I'm very aware that as written this will allow users to kill setuid
binaries. I explictly wrote the first RFC so autokill isn't reset during
bprm->secureexec nor during commit_creds() - in contrast to pdeath
signal.

I did indeed think of simply using the seccomp model. I have a long
document about all of the different implications for all of this.

Ideally we'd not have to use the seccomp model but if we have to I'm
fine with it. There are two problems I would want to avoid though. Right
now pdeath_signal is reset on _any_ set*id() transition via
commit_creds(). Which makes it really useless.
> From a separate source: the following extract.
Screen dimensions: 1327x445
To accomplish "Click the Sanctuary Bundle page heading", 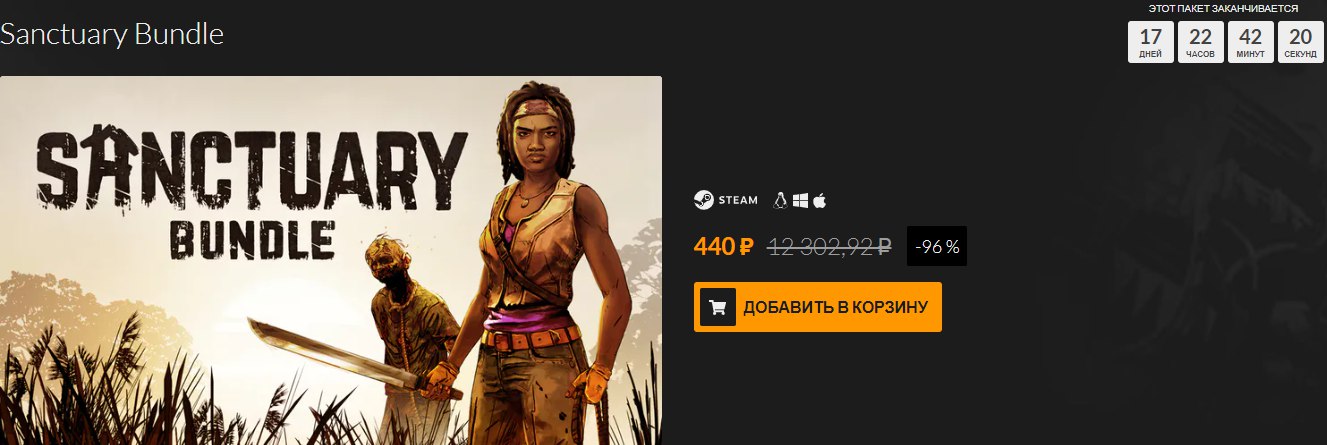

For example, if you setup a container the child sets pdeath_signal so it
gets auto-killed when the container setup process dies. But as soon as
the child uses set*id() calls to become privileged over the container's
namespaces pdeath_signal magically gets reset. So all container runtimes
have this annoying code in some form:

static int do_start(void *data) /* container workload that gets setup */
{

<snip>

/* This prctl must be before the synchro, so if the parent dies before
* we set the parent death signal, we will detect its death with the
* synchro right after, otherwise we have a window where the parent can
* exit before we set the pdeath signal leading to a unsupervized
* container.
*/
ret = lxc_set_death_signal(SIGKILL, handler->monitor_pid, status_fd);
if (ret < 0) {
SYSERROR("Failed to set PR_SET_PDEATHSIG to SIGKILL");
goto out_warn_father;
}

<snip>

/* If we are in a new user namespace, become root there to have
* privilege over our namespace.
*/
if (!list_empty(&handler->conf->id_map)) {

<snip>

/* Drop groups only after we switched to a valid gid in the new
* user namespace.
*/
if (!lxc_drop_groups() &&
(handler->am_root || errno != EPERM))
goto out_warn_father;

if (!lxc_switch_uid_gid(nsuid, nsgid))
goto out_warn_father;

ret = prctl(PR_SET_DUMPABLE, prctl_arg(1), prctl_arg(0),
prctl_arg(0), prctl_arg(0));
if (ret < 0)
goto out_warn_father;

/* set{g,u}id() clears deathsignal */
ret = lxc_set_death_signal(SIGKILL, handler->monitor_pid, status_fd);
if (ret < 0) {
SYSERROR("Failed to set PR_SET_PDEATHSIG to SIGKILL");
goto out_warn_father;
}

<sip>

I can't stress how useless this often makes pdeath_signal. Let alone
that the child must set it so there's always a race with the parent
dying while the child is setting it. And obviously it isn't just
containers. It's anything that deprivileges itself including some
services.

If we require the seccomp task_no_new_privs() thing I really really
would like to not have to reset autokill during commit_creds().

Because then it is at least consistent for task_no_new_privs() without
magic resets.

TL;DR as long as we can come up with a model where there are no magical
resets of the property by the kernel this is useful.